Our study allows the derivation of several management implications. Aggregated canopy openings alter microclimatic conditions significantly more than distributed disturbances (Table 2). Although light was on average only 3.4% points higher, Tmax and VPDmax were considerably elevated in the center of aggregated compared to distributed disturbances. As regeneration requires light but is susceptible to heat and drought extremes, harvest interventions aimed at initiating regeneration will have to find the right balance between increasing light levels and protecting regeneration from increasing weather extremes. Despite considerable differences in microclimatic conditions, we could not identify statistically significant differences in regeneration density or diversity among treatments (Table 2). We even recorded an increase in seedling numbers across all treatments in 2020, that is in the third year after the drought episode started in 2018 (Fig. 5, Figs. S4–S7). Conclusively, gaps of 625m2 (i.e., a disturbance size similar to typical group-selection cuts in Central Europe) might not be large enough to endanger regeneration of beech-dominated forests even under drought. In Europe, beech is predominantly managed by a regime of regular thinnings followed by a shelterwood cut initiating regeneration (Wagner et al. 2010). This management regime has supported regional beech dominance (Brunet et al. 2010; Wagner et al. 2010), given the high shade tolerance of the species. Our study indicates that irregular cuts (cf. our aggregated disturbance treatment) could promote tree diversity over classical, regular shelterwood cuts (cf. our distributed disturbance treatment), and thus help to increase the response diversity and resilience to climate change (Mori et al. 2013; Silva Pedro et al. 2015). Moreover, medium-sized canopy openings in typical irregular gap cuts might foster tree species better adapted to future environmental conditions (Stevens et al. 2015) and might increase the share of early-seral species, which generally have broader climatic niches (Swanson et al. 2011).

However, the significant effect of aggregated disturbances on microclimate in combination with lower seedling numbers indicates that future management actions have to be exercised with great caution in order not to exceed a threshold beyond which more extreme microclimates will no longer support tree regeneration. In particular, large canopy openings might not be well-suited to regenerate future beech-dominated forests because of the harsher microclimatic conditions, if drought intervals become shorter and their intensity increases (Qie et al. 2019). We showed that spatial patterns of management interventions matter, i.e., extracting the same amount of timber in a different spatial pattern, can have diverging impacts on forest microclimate. Our results indicate that it is possible to extract timber from mesic forests in group selection cuts without greatly endangering the microclimate buffering capacity against extreme weather events. Future work should focus on different gap sizes and extraction rates and also address how local site conditions (e.g., relief, topography) modify the interactions between canopy openings and microclimate.

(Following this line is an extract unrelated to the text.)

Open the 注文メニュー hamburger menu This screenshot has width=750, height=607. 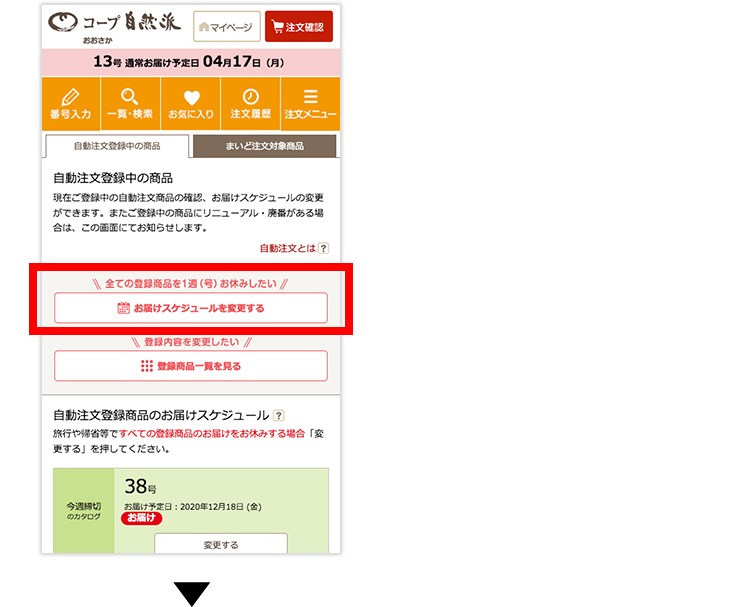pos(310,104)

Assuming that weather conditions will become increasingly challenging for tree regeneration, managing additional stressors such as browsing could play an even bigger role in the future than it does today. We have observed a very high browsing pressure in our study sites, which is common in many regions of Central Europe (Schulze et al. 2014). A reduction in browsing pressure could compensate some of the potential negative consequences of climate change on regeneration density. This holds particularly true in aggregated disturbances that not only exhibited the most extreme microclimate, but also the highest browsing pressure in our study. We thus call for more holistic ecosystem management approaches to safeguard future forest regeneration in order to sustain the provisioning of ecosystem services and biodiversity in a changing world.